Source passage -
-.-.-

Aaron Copland
Aaron Copland (November 14, 1900 – December 2, 1990) was an American composer of concert and film music. Instrumental in forging a distinctly American style of composition, he was widely known as “the dean of American composers.” Copland's music achieved a difficult balance between modern music and American folk styles, and the open, slowly changing harmonies of many of his works are said to evoke the vast American landscape. He incorporated percussive orchestration, changing meter, polyrhythms, polychords and tone rows. Outside of composing, Copland often served as a teacher and lecturer. During his career he also wrote books and articles, and served as a conductor, most frequently for his own works.

-.-.-

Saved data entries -
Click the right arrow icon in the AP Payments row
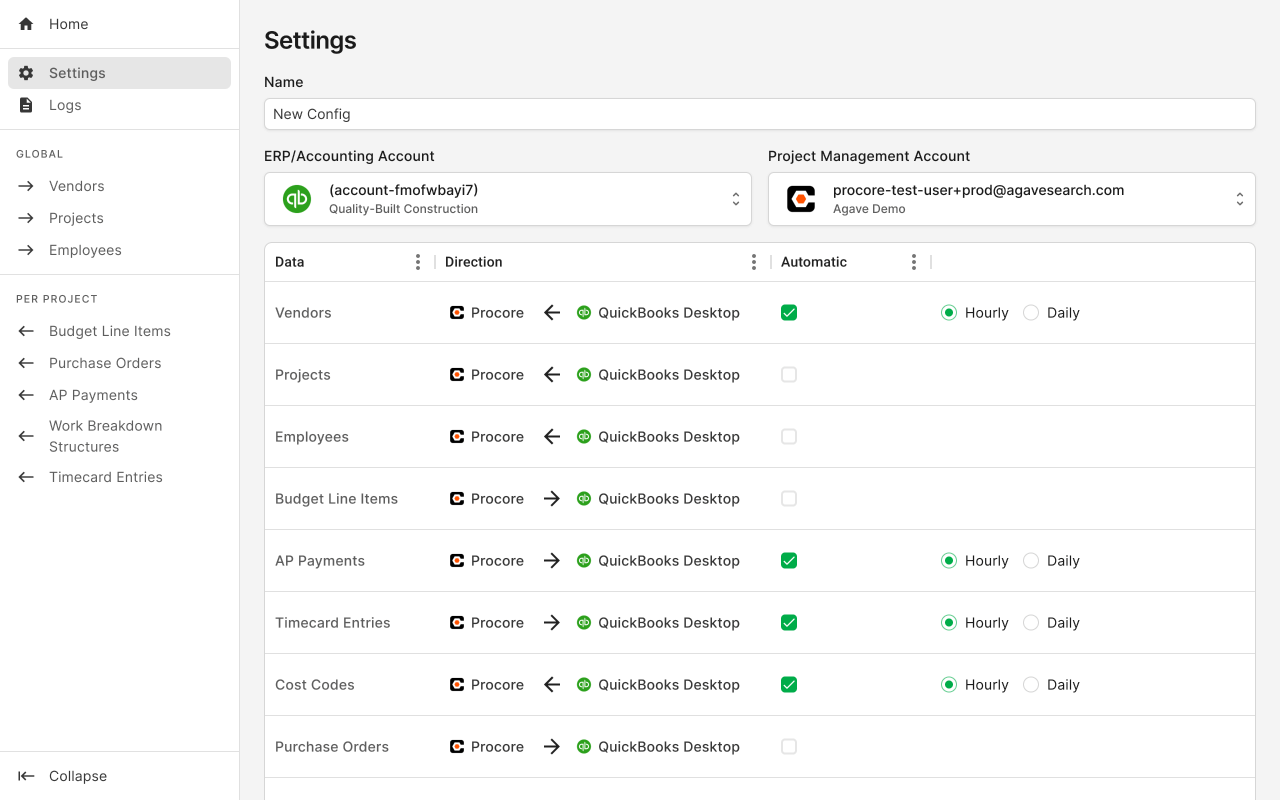 coord(551,560)
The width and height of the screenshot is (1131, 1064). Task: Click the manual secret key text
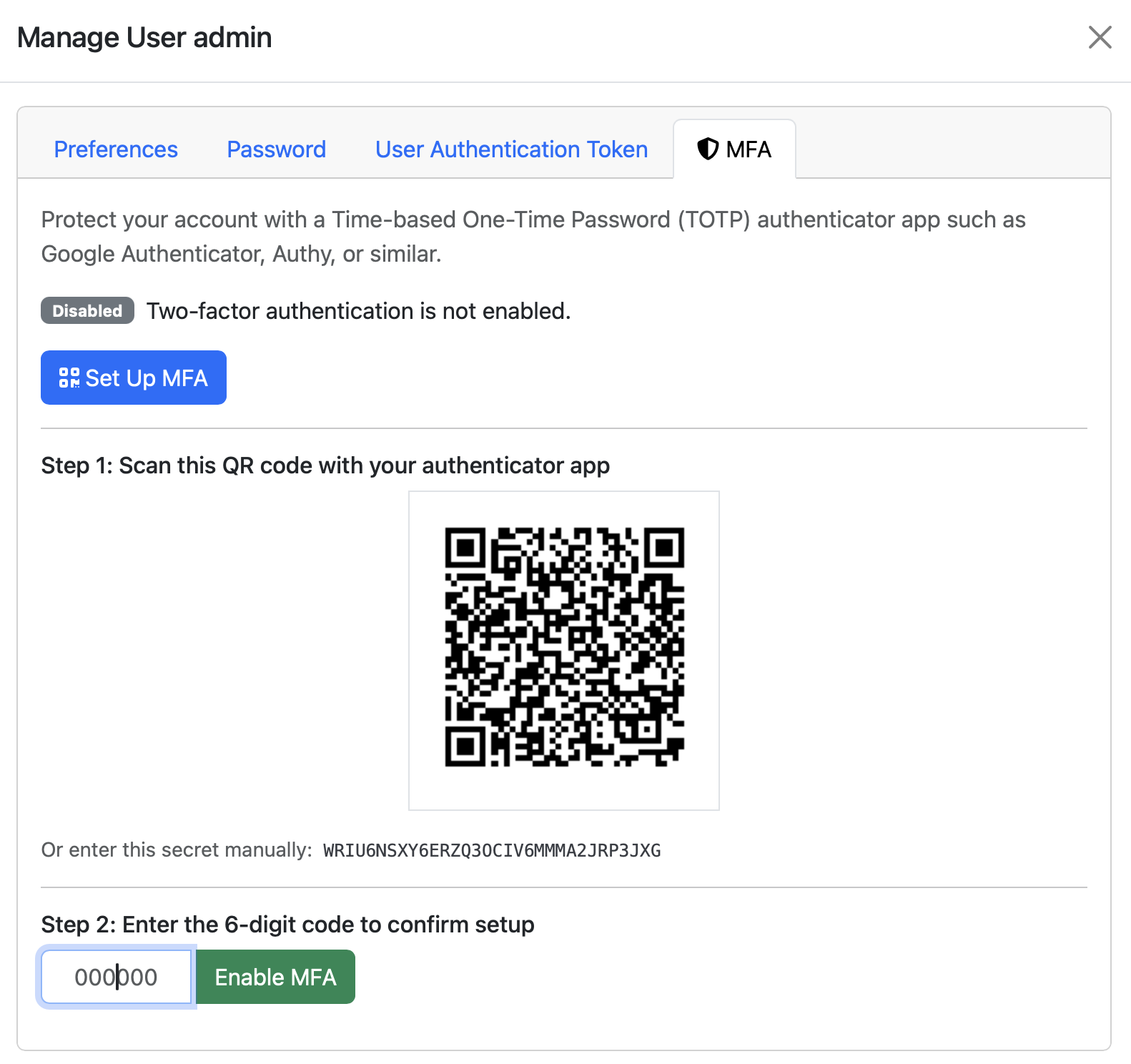pyautogui.click(x=492, y=851)
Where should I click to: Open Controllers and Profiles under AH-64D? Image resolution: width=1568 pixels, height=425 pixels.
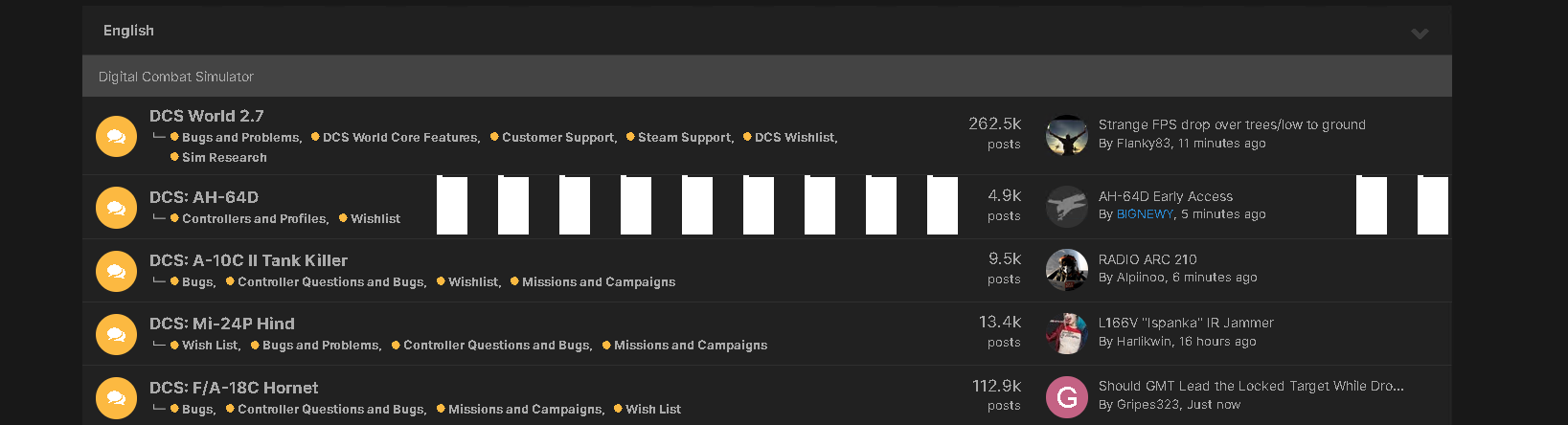[x=255, y=219]
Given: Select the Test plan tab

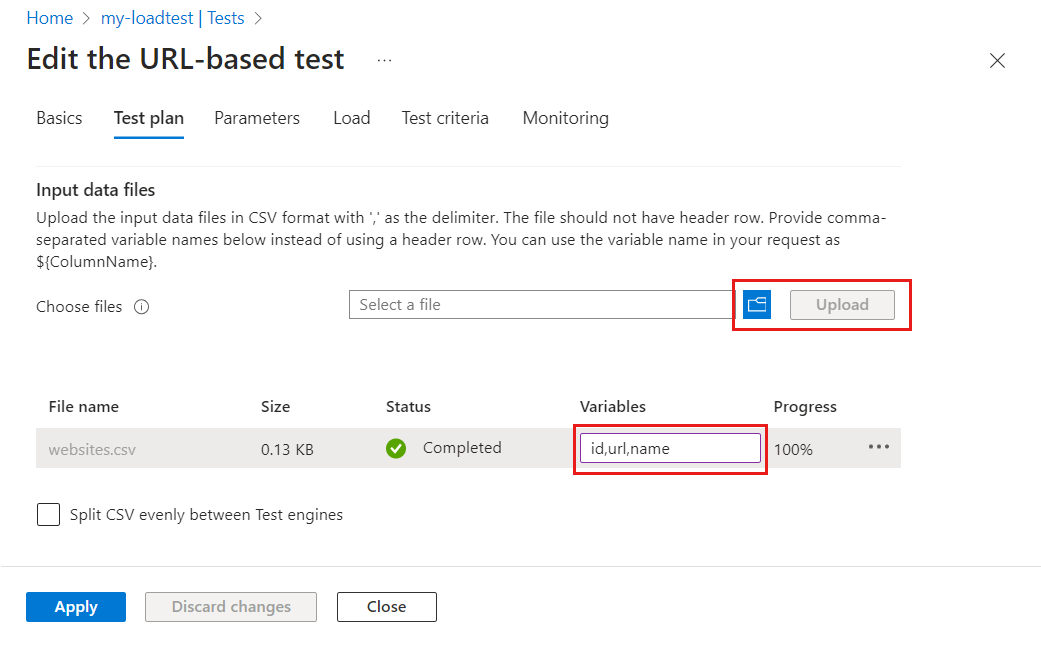Looking at the screenshot, I should point(149,118).
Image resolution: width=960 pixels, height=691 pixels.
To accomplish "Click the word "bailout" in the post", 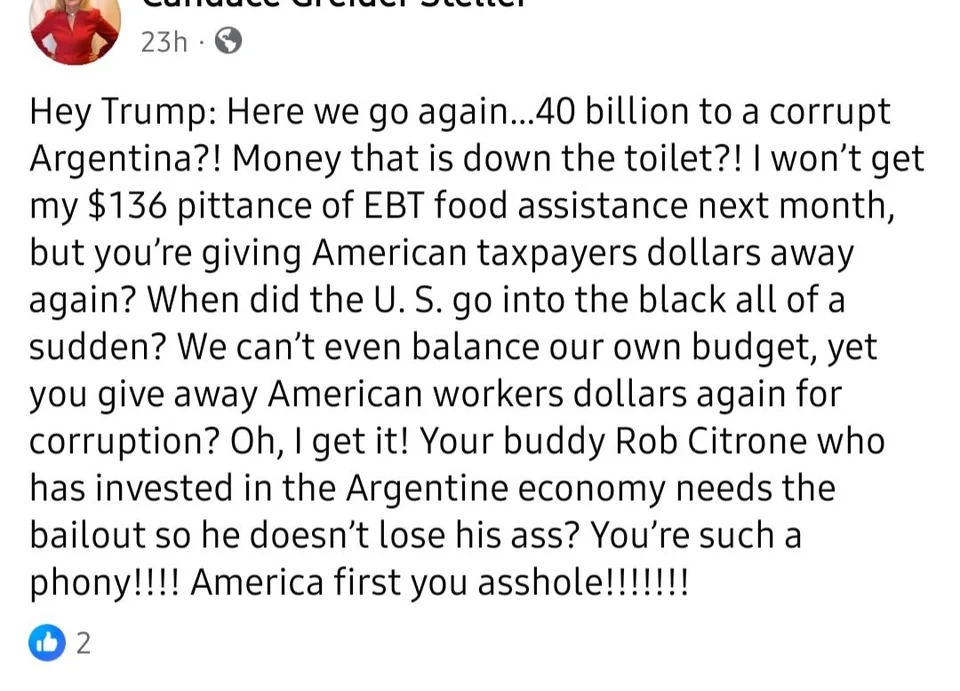I will [88, 535].
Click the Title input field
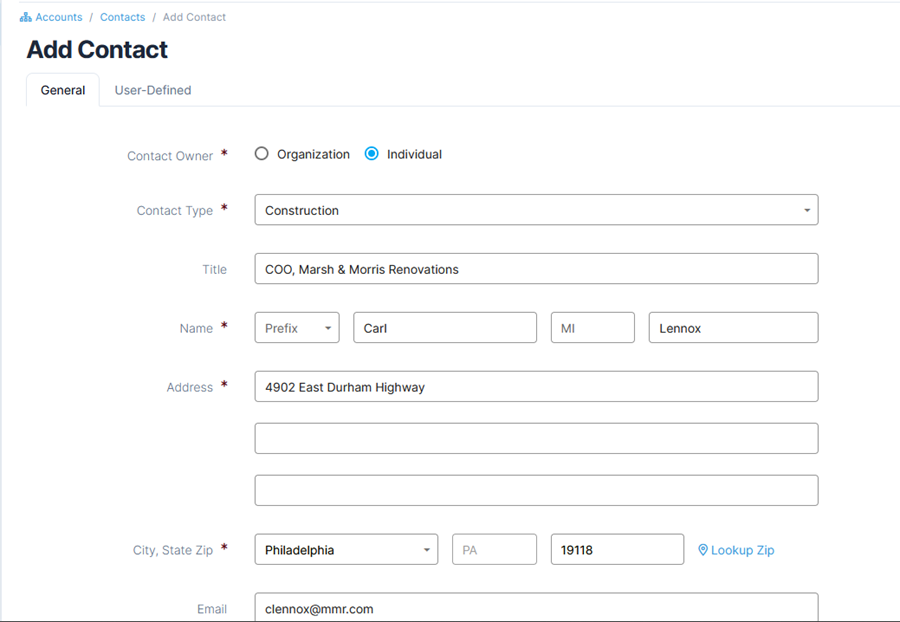This screenshot has height=622, width=900. click(x=536, y=269)
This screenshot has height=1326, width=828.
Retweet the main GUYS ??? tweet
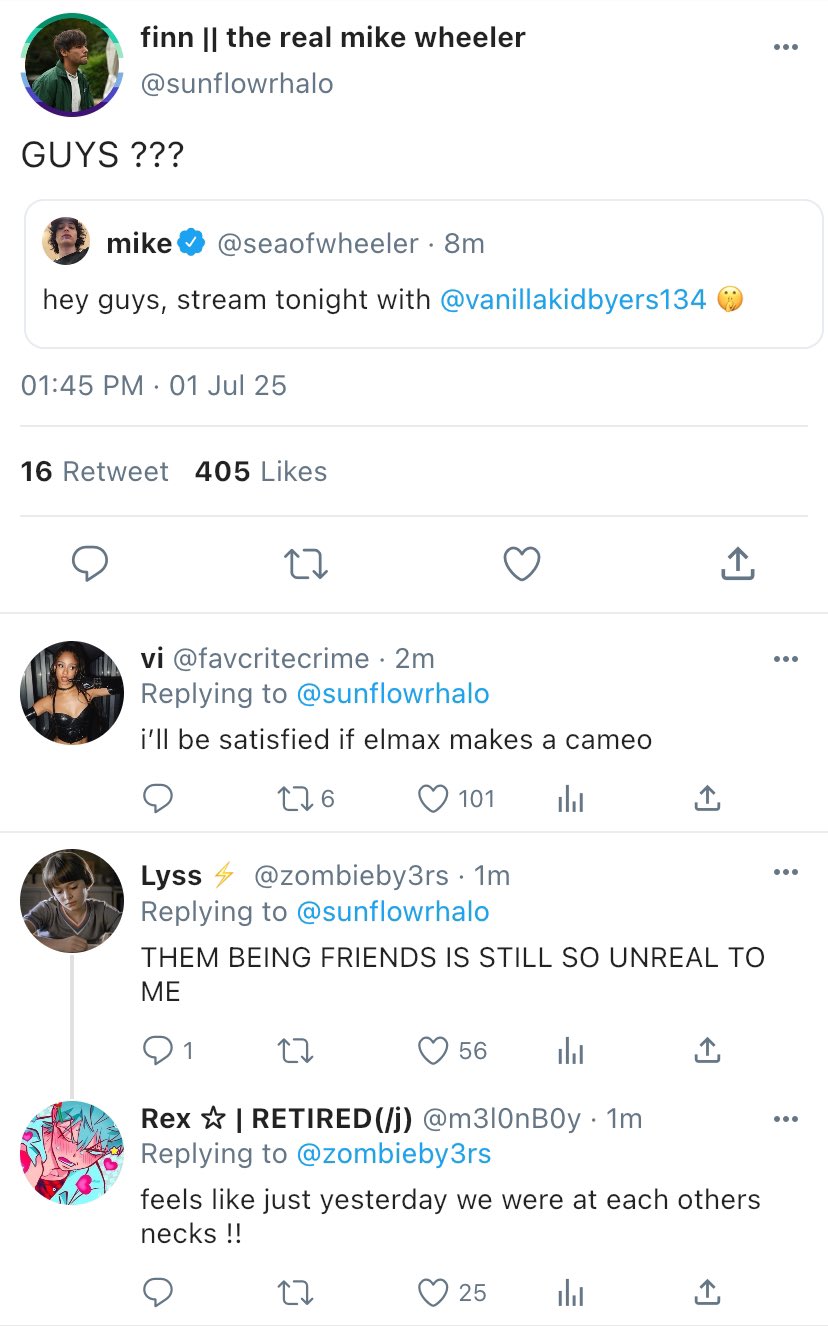point(306,565)
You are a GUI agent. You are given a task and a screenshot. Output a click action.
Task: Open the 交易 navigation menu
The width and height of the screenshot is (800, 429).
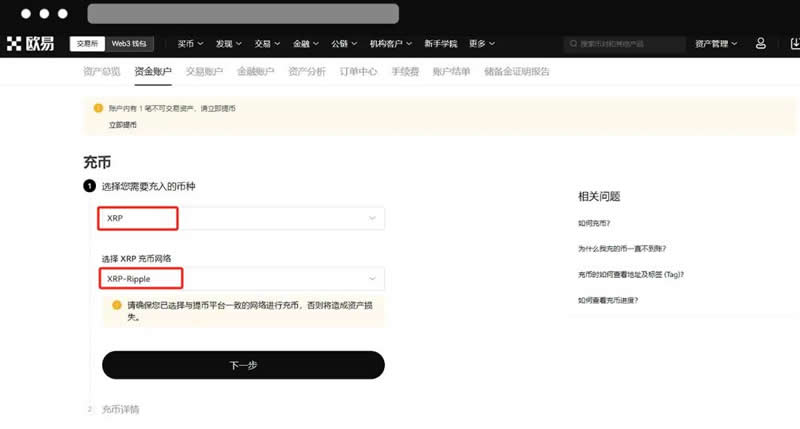click(x=267, y=44)

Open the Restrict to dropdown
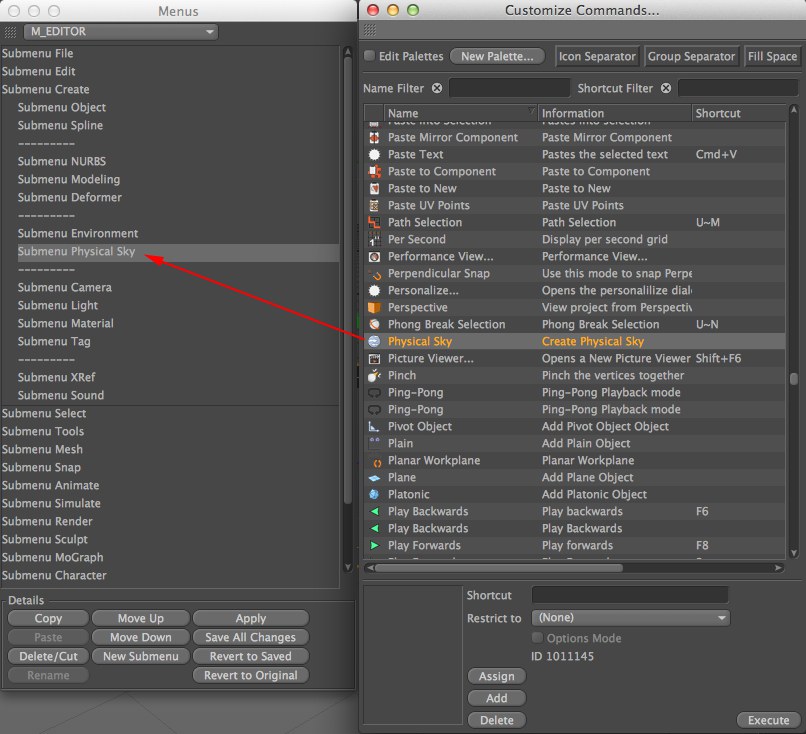(630, 618)
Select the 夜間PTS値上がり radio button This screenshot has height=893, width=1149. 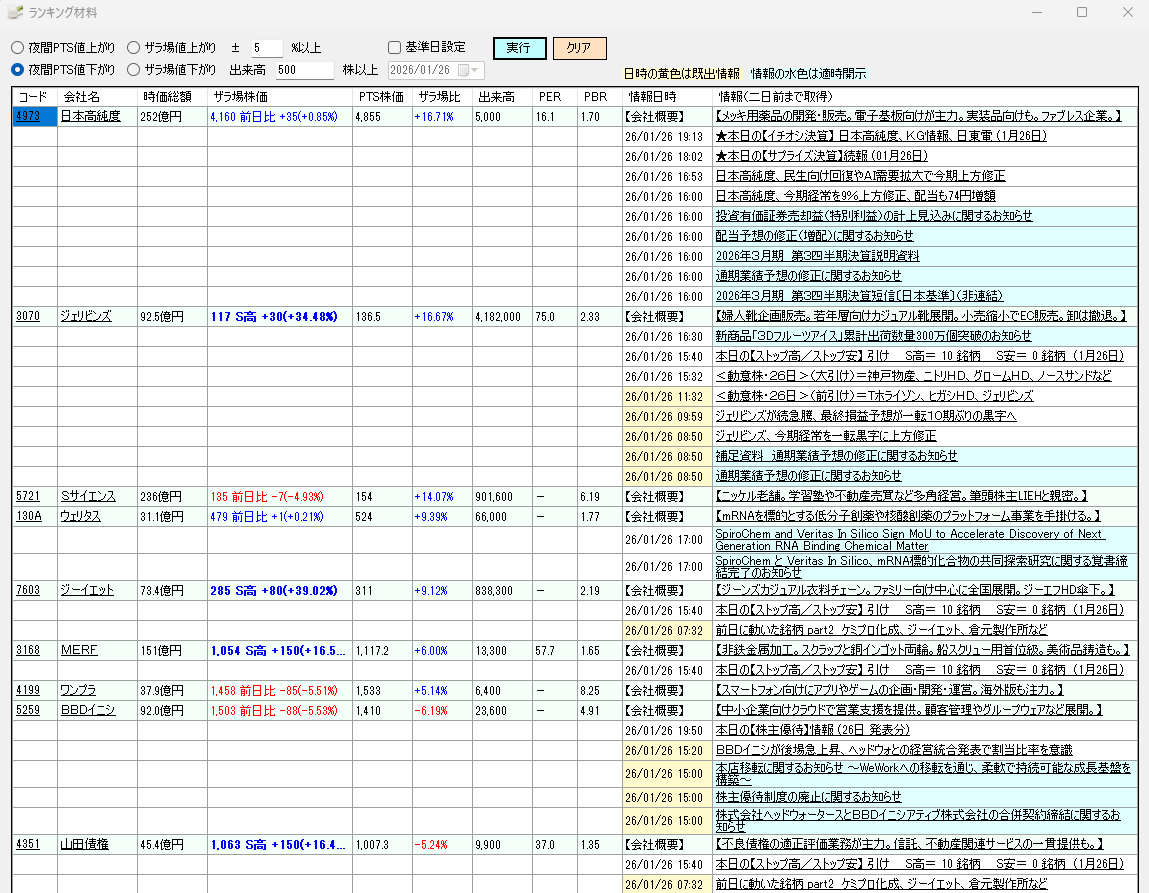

-.-.-

Stated goal -
Reproduce the Aaron Copland passage word for word, in full.

Solution -
Aaron Copland
Aaron Copland (November 14, 1900 – December 2, 1990) was an American composer of concert and film music. Instrumental in forging a distinctly American style of composition, he was widely known as “the dean of American composers.” Copland's music achieved a difficult balance between modern music and American folk styles, and the open, slowly changing harmonies of many of his works are said to evoke the vast American landscape. He incorporated percussive orchestration, changing meter, polyrhythms, polychords and tone rows. Outside of composing, Copland often served as a teacher and lecturer. During his career he also wrote books and articles, and served as a conductor, most frequently for his own works.